Saved data entries
== Segment start ==

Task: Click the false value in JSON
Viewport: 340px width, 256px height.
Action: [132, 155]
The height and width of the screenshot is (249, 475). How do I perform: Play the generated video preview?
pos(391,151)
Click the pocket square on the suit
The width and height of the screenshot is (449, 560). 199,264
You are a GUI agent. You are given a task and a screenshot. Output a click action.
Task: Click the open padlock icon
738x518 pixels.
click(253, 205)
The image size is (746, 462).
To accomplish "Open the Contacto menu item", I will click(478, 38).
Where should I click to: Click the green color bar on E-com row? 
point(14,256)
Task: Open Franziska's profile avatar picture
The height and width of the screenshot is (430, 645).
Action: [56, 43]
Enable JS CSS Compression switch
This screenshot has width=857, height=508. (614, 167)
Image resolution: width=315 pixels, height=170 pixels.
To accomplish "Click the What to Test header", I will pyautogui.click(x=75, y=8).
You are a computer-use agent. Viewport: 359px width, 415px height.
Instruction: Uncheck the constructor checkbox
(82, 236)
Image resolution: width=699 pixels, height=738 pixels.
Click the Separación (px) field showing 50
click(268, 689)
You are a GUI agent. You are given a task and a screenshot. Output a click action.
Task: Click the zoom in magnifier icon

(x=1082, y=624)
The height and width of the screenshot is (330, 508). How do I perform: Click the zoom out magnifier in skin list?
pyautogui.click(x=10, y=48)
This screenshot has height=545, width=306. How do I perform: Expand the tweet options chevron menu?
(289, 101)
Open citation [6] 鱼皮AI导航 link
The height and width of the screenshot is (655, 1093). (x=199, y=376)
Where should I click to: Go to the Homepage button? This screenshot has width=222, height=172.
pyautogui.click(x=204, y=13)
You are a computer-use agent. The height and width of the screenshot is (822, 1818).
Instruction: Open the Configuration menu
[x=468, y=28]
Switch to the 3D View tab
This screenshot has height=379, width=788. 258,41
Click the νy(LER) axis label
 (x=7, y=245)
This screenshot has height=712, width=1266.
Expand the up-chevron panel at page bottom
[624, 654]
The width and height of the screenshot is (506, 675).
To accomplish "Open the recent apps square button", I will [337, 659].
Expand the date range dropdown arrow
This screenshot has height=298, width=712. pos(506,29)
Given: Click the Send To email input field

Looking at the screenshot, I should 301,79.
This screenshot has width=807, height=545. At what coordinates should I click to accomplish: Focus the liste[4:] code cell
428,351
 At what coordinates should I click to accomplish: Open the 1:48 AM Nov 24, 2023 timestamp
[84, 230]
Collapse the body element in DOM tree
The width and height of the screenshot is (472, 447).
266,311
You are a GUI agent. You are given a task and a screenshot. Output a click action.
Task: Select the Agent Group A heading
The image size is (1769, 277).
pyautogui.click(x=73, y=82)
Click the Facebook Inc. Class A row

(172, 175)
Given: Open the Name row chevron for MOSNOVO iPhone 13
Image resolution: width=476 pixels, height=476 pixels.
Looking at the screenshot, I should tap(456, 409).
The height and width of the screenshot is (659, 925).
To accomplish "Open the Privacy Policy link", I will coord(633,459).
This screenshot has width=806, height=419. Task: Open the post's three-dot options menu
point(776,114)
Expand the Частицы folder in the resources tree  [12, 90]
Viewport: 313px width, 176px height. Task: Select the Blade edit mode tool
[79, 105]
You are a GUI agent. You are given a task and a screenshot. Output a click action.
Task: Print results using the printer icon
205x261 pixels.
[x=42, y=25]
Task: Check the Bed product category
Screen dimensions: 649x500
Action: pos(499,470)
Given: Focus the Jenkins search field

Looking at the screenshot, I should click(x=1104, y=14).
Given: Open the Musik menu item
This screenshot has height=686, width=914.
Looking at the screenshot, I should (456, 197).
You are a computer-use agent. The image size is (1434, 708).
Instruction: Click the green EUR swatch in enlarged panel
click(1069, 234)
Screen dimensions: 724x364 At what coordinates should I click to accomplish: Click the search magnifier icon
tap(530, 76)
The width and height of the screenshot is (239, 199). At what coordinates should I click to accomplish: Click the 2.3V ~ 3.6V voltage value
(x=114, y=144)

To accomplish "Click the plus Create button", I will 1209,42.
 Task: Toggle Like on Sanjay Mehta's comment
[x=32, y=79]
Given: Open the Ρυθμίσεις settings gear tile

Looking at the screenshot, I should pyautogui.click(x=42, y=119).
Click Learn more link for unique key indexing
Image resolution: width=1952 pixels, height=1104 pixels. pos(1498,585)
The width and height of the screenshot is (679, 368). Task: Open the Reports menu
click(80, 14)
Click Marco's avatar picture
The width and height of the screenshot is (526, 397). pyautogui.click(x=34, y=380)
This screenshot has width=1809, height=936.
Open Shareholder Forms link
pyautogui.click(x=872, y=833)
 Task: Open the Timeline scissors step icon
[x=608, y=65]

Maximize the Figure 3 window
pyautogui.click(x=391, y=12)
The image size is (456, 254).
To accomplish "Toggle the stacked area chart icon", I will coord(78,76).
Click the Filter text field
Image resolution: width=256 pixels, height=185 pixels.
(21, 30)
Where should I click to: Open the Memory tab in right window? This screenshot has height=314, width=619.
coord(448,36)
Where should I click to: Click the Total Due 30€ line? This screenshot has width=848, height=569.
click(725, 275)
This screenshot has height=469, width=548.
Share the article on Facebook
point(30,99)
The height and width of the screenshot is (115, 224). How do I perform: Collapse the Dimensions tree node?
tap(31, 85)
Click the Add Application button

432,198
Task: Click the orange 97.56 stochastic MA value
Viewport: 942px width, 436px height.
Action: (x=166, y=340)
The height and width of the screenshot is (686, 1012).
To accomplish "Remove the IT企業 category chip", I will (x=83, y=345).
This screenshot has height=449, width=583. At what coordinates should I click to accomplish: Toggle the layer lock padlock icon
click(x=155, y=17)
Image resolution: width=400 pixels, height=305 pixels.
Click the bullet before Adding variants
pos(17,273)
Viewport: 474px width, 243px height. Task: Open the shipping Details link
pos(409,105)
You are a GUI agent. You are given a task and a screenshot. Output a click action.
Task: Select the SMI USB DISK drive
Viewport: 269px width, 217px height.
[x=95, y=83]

== Segment end ==

## ACTIVITY
Taking the records above, retype every line from the one with "Task: Open Franziska's profile avatar picture" down to the one with "Image resolution: width=699", exactly and with nothing else.

## COMPLETED TASK
Task: Open Franziska's profile avatar picture
The height and width of the screenshot is (430, 645).
Action: [56, 43]
Enable JS CSS Compression switch
This screenshot has width=857, height=508. (614, 167)
Image resolution: width=315 pixels, height=170 pixels.
To accomplish "Click the What to Test header", I will pyautogui.click(x=75, y=8).
You are a computer-use agent. Viewport: 359px width, 415px height.
Instruction: Uncheck the constructor checkbox
(82, 236)
Image resolution: width=699 pixels, height=738 pixels.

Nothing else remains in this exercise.